Ce texte, qui propose notamment de faciliter l’accès aux distributeurs automatiques de billets et de redéfinir les modalités de plafonnement de certains frais bancaires pour les plus fragiles, a été examiné dans les conditions du gentleman’s agreement. Avec les auteurs, nous avons acté que les points de divergence entre nous étaient trop importants, ce qui a mené au rejet du texte en commission. Nous avons donc examiné la proposition de loi dans sa version initiale.

🏛️Elle vise d’abord à confier à la Poste une nouvelle mission de couverture territoriale en distributeurs automatiques de billets (DAB) à La Poste – c’est l’article 1er – financée par un fonds chargé de garantir leur accès en moins de quinze minutes – c’est l’article 2. Nous avons supprimé ces articles, et ce pour plusieurs raisons. D’abord, on n’observe pas de dégradation de l’accessibilité aux DAB, puisque plus de 99 % de la population vit à moins de 15 minutes en voiture d’un DAB (il y en a 48.000 en France) : l’objectif visé est donc largement satisfait. Au contraire, la nouvelle mission attribuée à La Poste par l’article 1er pourrait être porteuse d’un effet d’aubaine conduisant au désengagement des banques avant l’entrée en vigueur de la loi.

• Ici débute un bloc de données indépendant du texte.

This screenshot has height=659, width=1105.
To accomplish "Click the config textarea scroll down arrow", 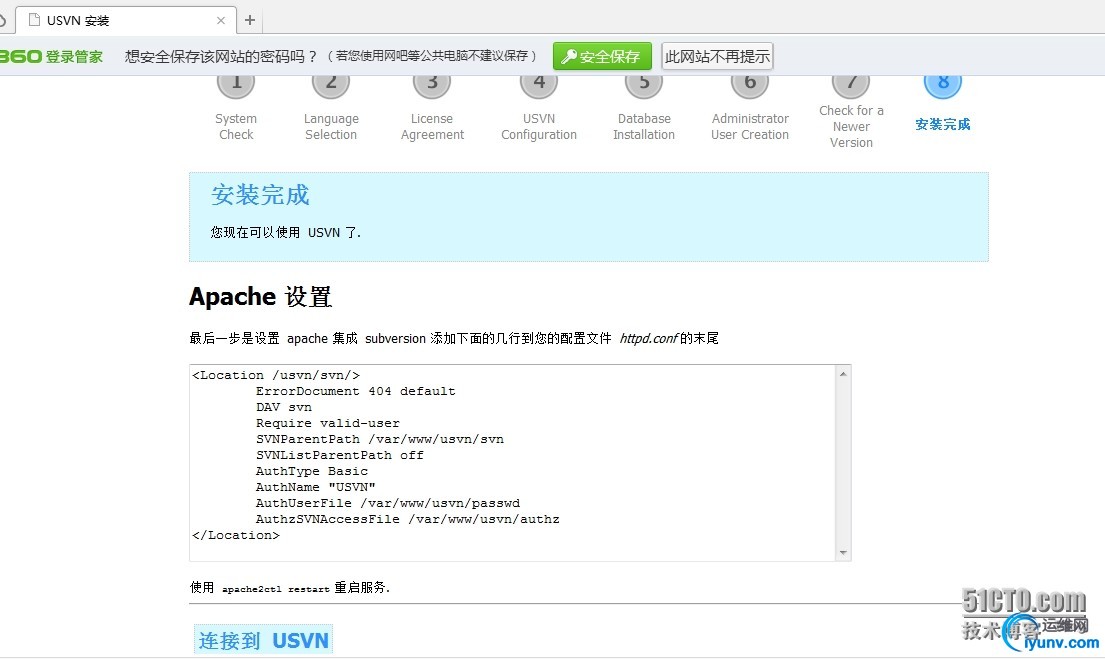I will click(x=843, y=553).
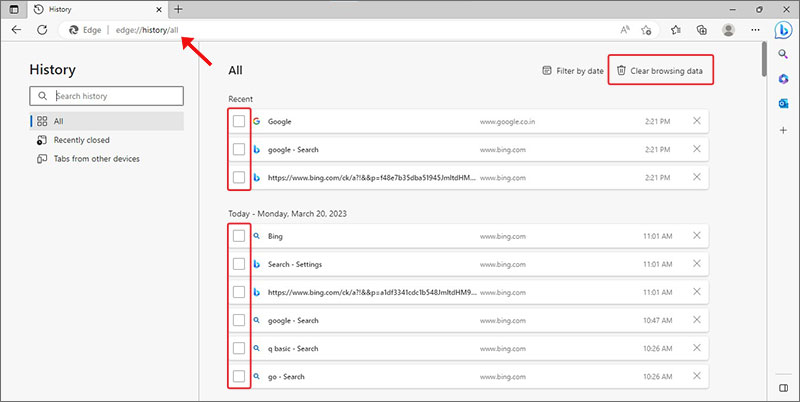This screenshot has width=800, height=402.
Task: Open Settings and more ellipsis menu
Action: (753, 30)
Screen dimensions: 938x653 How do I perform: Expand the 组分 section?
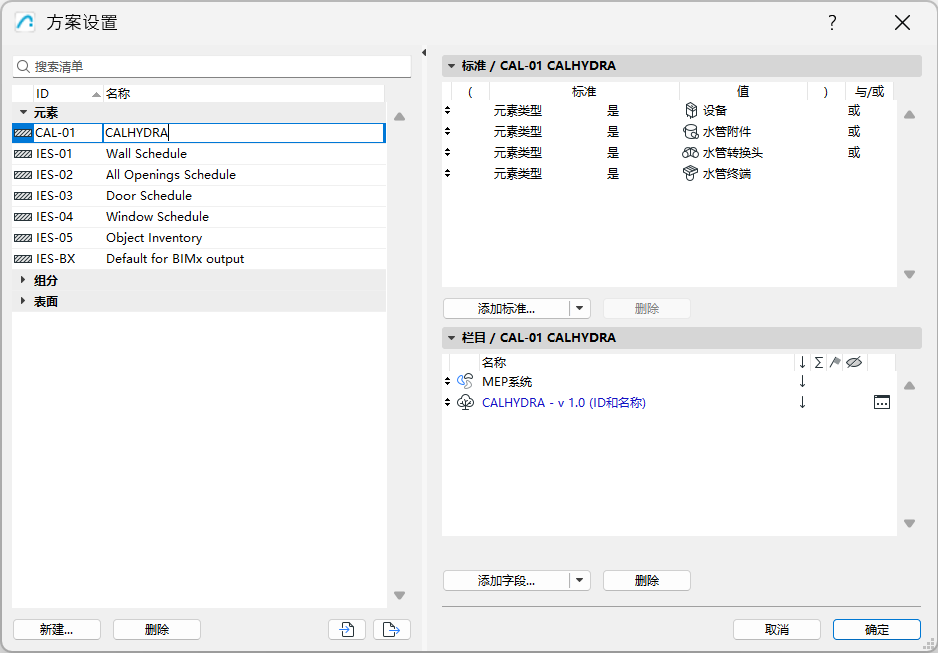(x=24, y=280)
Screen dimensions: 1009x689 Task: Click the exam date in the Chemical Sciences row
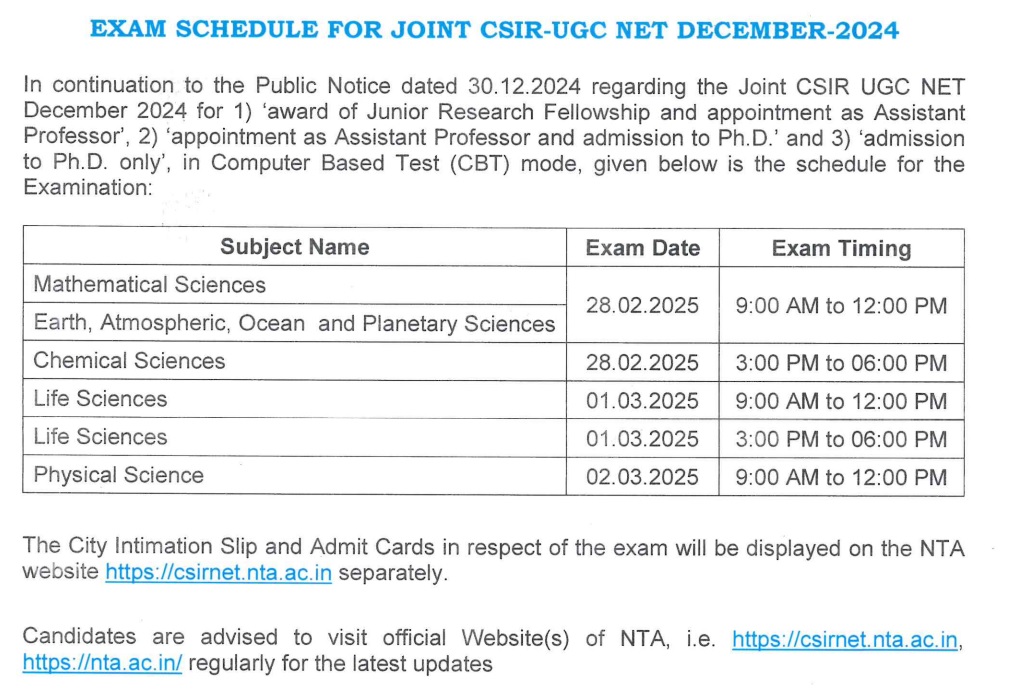pyautogui.click(x=642, y=362)
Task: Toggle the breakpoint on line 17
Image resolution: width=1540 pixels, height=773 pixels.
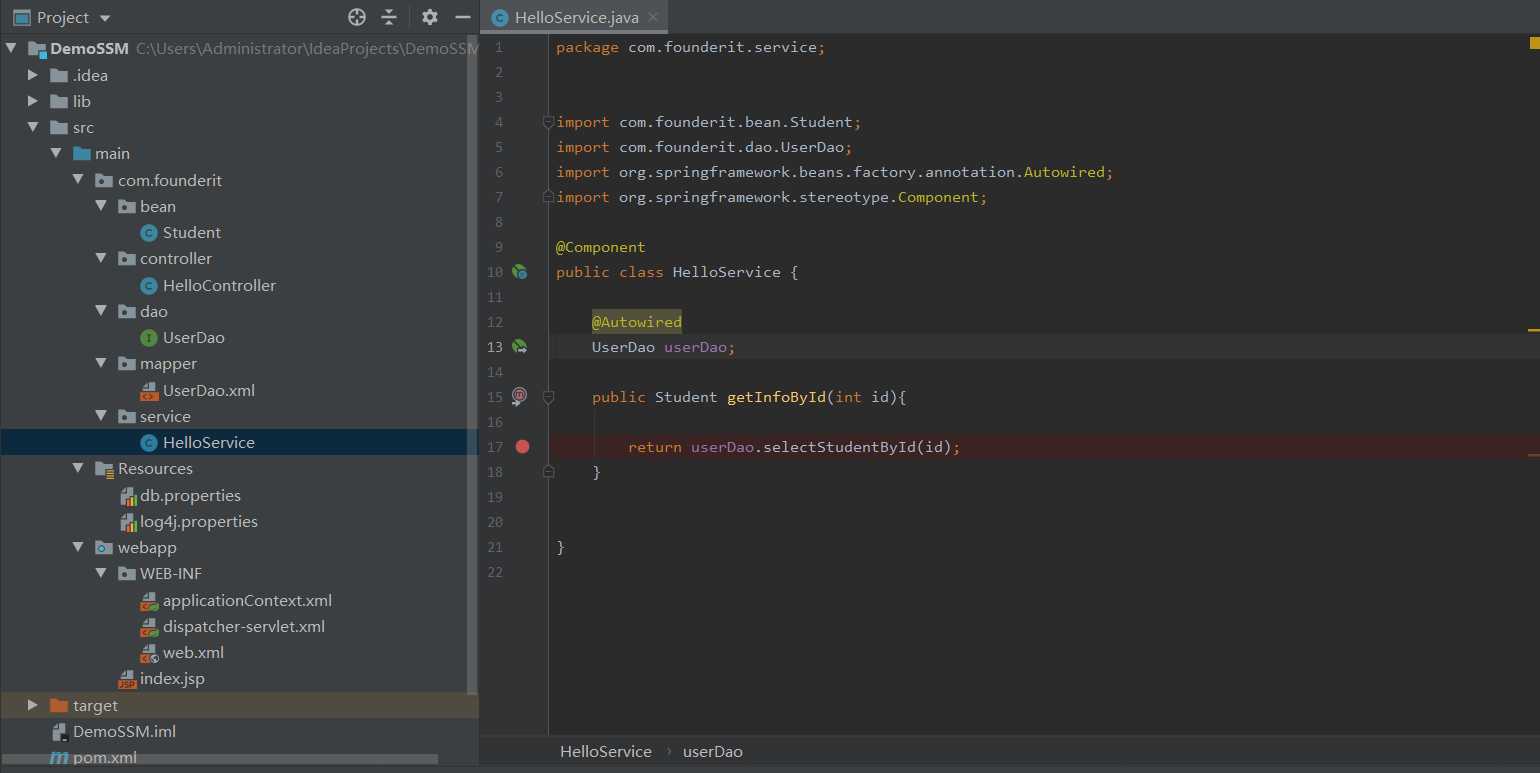Action: tap(522, 447)
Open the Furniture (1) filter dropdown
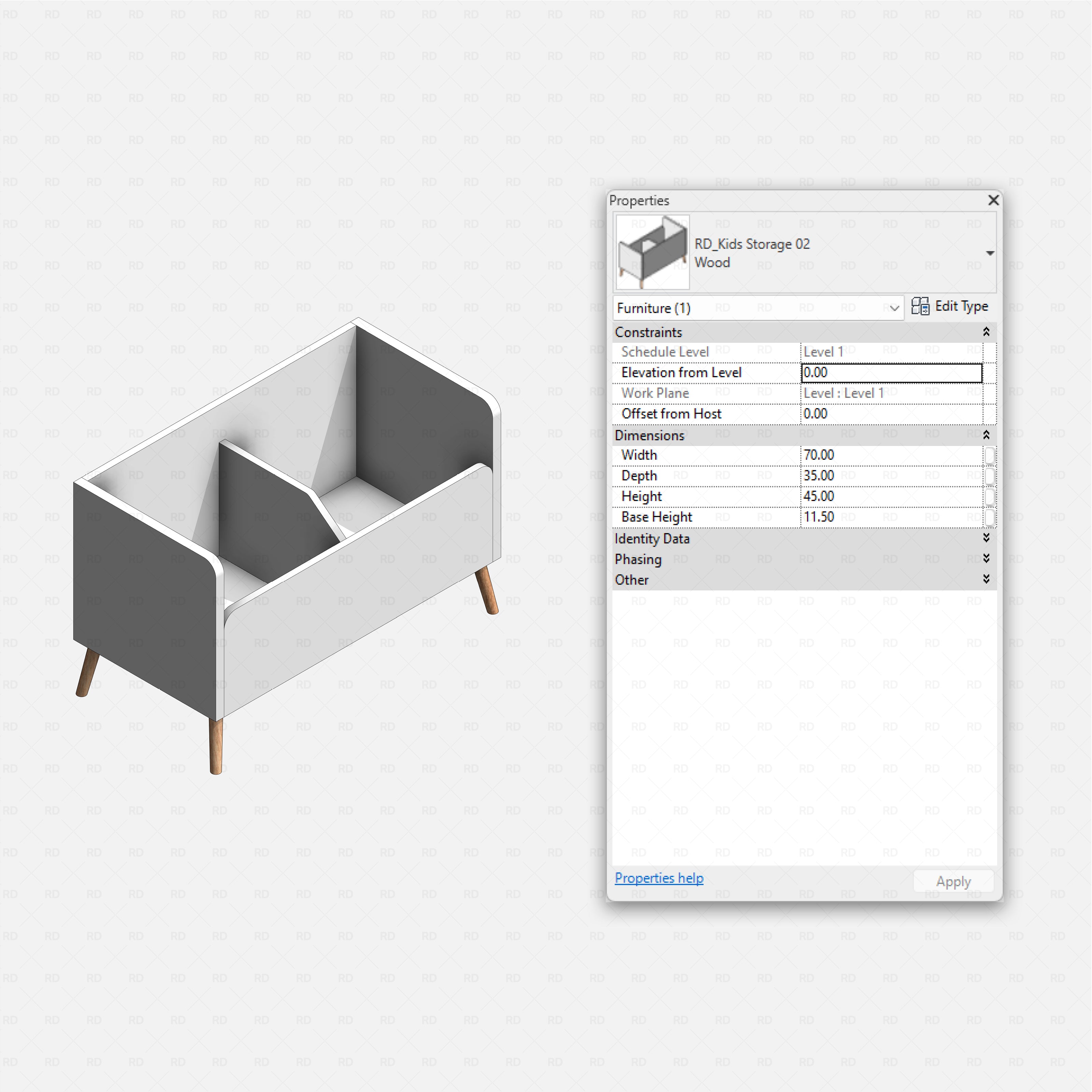This screenshot has width=1092, height=1092. click(894, 308)
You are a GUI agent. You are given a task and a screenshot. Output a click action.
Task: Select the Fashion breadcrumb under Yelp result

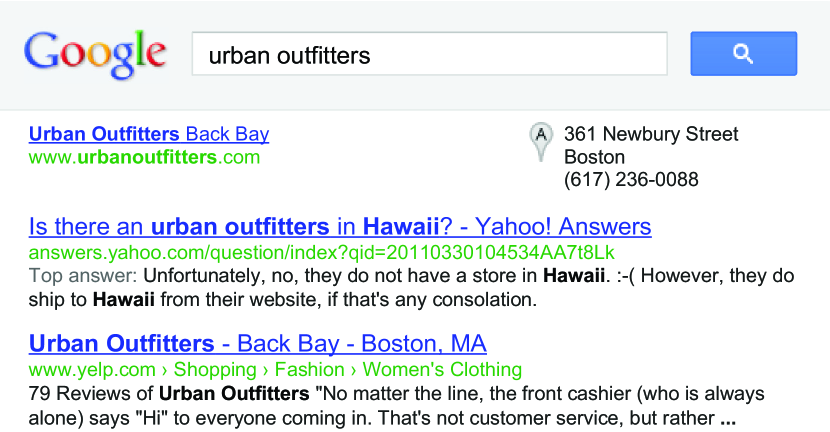[310, 370]
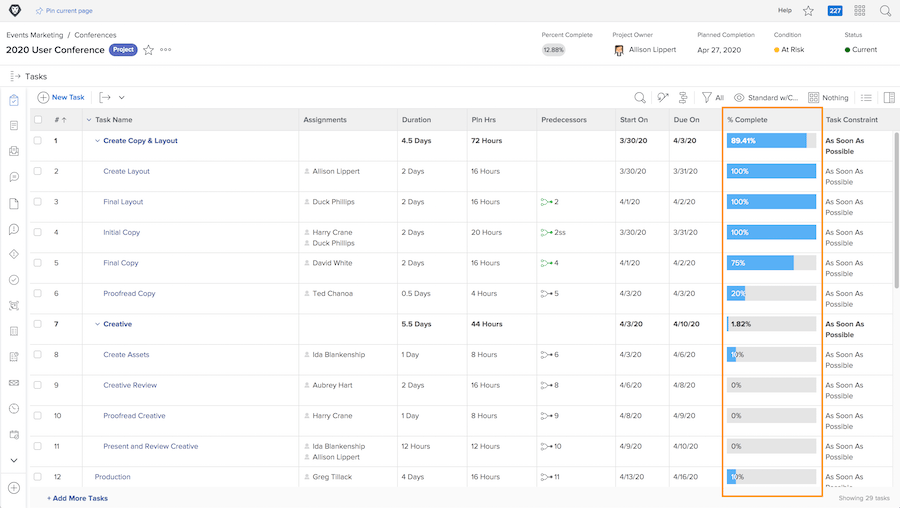
Task: Open the Nothing grouping menu
Action: 828,98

Le rapport sénatorial de mars 2021 sur l’avenir des missions de service public de La Poste de nos collègues Chaize, Louault et Cardon, avait d’ailleurs exclu toute nouvelle obligation légale de service public visant à garantir l’accès de la population aux DAB sur l’ensemble du territoire. D’autant que d’autres solutions d’accès aux espèces existent et en particulier le « cashing-shop » permettant déjà dans un réseau de 25.000 commerces d’accéder à du cash. Le travail en cours pour permettre l’interoperabilité du système entre banques va encore y contribuer davantage.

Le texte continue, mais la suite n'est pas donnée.